→ WORK TO BE COMPLETED: Each line from the one containing "sklep@pex.pl (359, 95)" through the end of the records below must be repeated exactly, and no other line.

━━━━━━━━━━━━━━━━━━━━━━━━━━━━━━

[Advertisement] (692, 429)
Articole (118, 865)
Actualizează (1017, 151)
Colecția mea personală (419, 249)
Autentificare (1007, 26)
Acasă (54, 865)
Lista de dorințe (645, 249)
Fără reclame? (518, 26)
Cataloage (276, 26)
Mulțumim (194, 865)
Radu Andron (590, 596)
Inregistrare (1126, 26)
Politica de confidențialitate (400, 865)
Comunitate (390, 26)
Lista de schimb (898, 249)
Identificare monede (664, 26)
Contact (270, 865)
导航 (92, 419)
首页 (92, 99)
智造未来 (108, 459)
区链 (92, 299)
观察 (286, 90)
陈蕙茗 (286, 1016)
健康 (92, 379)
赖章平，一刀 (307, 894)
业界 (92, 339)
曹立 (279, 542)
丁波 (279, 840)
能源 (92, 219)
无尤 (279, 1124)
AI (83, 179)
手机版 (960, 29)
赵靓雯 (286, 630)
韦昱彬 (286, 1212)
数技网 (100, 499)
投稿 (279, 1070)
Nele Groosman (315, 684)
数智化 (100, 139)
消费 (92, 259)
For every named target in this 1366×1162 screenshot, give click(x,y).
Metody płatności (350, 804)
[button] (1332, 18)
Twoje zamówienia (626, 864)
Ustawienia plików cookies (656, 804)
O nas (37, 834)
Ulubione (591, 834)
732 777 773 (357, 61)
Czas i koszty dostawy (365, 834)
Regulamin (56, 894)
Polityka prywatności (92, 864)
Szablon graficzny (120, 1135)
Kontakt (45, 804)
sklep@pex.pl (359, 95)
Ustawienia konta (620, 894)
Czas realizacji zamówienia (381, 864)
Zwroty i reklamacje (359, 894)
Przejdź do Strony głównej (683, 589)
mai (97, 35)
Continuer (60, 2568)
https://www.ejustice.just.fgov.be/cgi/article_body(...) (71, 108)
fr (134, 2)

━━━━━━━━━━━━━━━━━━━━━━━━━━━━━━

→ EXPECTED OUTPUT:
sklep@pex.pl (359, 95)
Ustawienia konta (620, 894)
Czas realizacji zamówienia (381, 864)
Zwroty i reklamacje (359, 894)
Przejdź do Strony głównej (683, 589)
mai (97, 35)
Continuer (60, 2568)
https://www.ejustice.just.fgov.be/cgi/article_body(...) (71, 108)
fr (134, 2)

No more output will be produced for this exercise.